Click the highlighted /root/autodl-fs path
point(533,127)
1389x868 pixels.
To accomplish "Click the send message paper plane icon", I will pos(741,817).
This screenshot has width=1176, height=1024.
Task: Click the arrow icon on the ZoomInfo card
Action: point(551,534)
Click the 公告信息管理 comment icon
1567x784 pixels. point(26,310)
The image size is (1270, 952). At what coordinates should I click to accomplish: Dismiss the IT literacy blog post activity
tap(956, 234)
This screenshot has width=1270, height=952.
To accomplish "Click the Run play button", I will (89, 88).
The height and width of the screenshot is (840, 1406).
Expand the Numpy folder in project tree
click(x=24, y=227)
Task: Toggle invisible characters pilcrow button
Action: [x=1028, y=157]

___

WHAT IS NEEDED: From the line holding "The image size" down to the final line above, quote every line exactly and only those lines.

YOUR RESPONSE:
The image size is (1270, 952). At what coordinates should I click to accomplish: Dismiss the IT literacy blog post activity
tap(956, 234)
This screenshot has width=1270, height=952.
To accomplish "Click the Run play button", I will (89, 88).
The height and width of the screenshot is (840, 1406).
Expand the Numpy folder in project tree
click(x=24, y=227)
Task: Toggle invisible characters pilcrow button
Action: [x=1028, y=157]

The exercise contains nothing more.